"Computational modeling of astroglia-neuron interactions" Prof. Marja-Leena Linne

Speaker: Prof. Marja-Leena Linne, Tampere University of Technology

Title: Computational modeling of astroglia-neuron interactions

Abstract: Glial cells are known to participate in a variety of brain functions, including homeostasis, metabolism, neuronal survival in pathological circumstances and neurovascular coupling. A particular type of glial cells, the astrocytes, also known as astroglia, extend their processes into close proximity to synapses, thereby possibly taking an active role in synaptic transmission, and affecting learning and memory. The complexity of the dynamic molecular and cellular level interactions of neurons and astrocytes is overwhelming. This complexity underlines the demand for detailed, integrative computational models for advancing our understanding of the contribution of astrocytes to the functions of the brain (see also [1]). In this presentation I will introduce the state-of-the-art in computational modeling of astrocyte-neuron interactions and astrocyte calcium excitability.

I will first give a short introduction into the roles of glial cells, including astrocytes, microglia and oligodendrocytes, in the brain. I will then present the previously used computational modeling approaches for astrocytes and astrocyte-neuron interactions, based on the first detailed evaluation of existing computational models in vivo and in vitro [2, 3]. There exist around 80 different models, including the ones based on our own work [4, 5], to explain a variety of biological phenomena in astrocytes. We have evaluated several aspects of these models in detail, e.g. the type of the biological entities they describe, the evolution of models from each other, and reproducibility and comparability issues of the models. We have concluded that models describing the subcellular and intercellular events in astrocytes have limitations and provide explanations to a relatively narrow set of astroglial phenomena. Moreover, in order to facilitate reproducible science, we propose several criteria that computational glioscience models should meet. I will conclude by discussing future directions in the field of computational glioscience, including the development of models for the ways astrocytes modulate the synaptic functions in a variety of separate brain areas.

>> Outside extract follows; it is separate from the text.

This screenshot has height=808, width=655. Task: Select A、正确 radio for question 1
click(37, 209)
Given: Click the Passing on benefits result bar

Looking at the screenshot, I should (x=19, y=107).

1. M.-L. Linne and T.O. Jalonen. Astrocyte-neuron interactions: From experimental research based models to translational medicine. Progress in Molecular Biology and Translational Science. 123:191-217, 2014.
2. T. Manninen, R. Havela, and M.-L. Linne. Computational models of astrocytes and astrocyte-neuron interactions: Characterization, reproducibility, and future perspectives. Accepted to Computational Glioscience, Editors M. De Pitta and H. Berry, Springer, 2017.
3. T. Manninen, R. Havela, and M.-L. Linne. Reproducibility and comparability of computational models for astrocyte calcium excitability. Frontiers in Neuroinformatics 11:11, 2017.
4. E. Toivari, T. Manninen, A.K. Nahata, T.O. Jalonen, and M.-L. Linne. Effects of transmitters and amyloid-beta peptide on calcium signals in rat cortical astrocytes: Fura-2AM measurements and stochastic model simulations. PLoS ONE 6(3): e17914, 2011.
5. T.O. Jalonen, R.R. Margraf, D.W. Wielt, C.J. Charniga, M.-L. Linne, and H.K. Kimelberg. Serotonin induces inward potassium and calcium currents in rat cortical astrocytes. Brain Research 758: 69-82, 1997.

Biography: Dr. Marja-Leena Linne is a Senior Scientist and Head of Computational Neuroscience Group (CNS) at Tampere University of Technology, Faculty of Biomedical Science and Engineering, in Tampere, Finland. As an electrical engineer with a Ph.D. in information technology, she has combined neuroscience and engineering to become both a wet-lab electrophysiologist and computational neuroscientist. She has a passion to understand how the mammalian brain learns to store and recall memories. She currently develops biophysically and biochemically detailed computational models of neural systems to explain the complex mechanisms underlying neurotransmission and neuroplasticity in the brain.  Her long-term goal is to transfer the developed models into artificial intelligence and other engineering applications. Dr. Linne is a task leader in the EU FET Flagship Human Brain Project (HBP) and actively participates in developing the activities of the European Institute of Theoretical Neuroscience (EITN) in Paris. She is past Board member of Organization for Computational Neuroscience (OCNS), and she has served in training committees of international neuroscience organizations, including Neuroinformatics Coordination Facility (INCF) and Federation of European Neuroscience Societies (FENS). She is the founder of Baltic-Nordic Summer School in Neuroinformatics.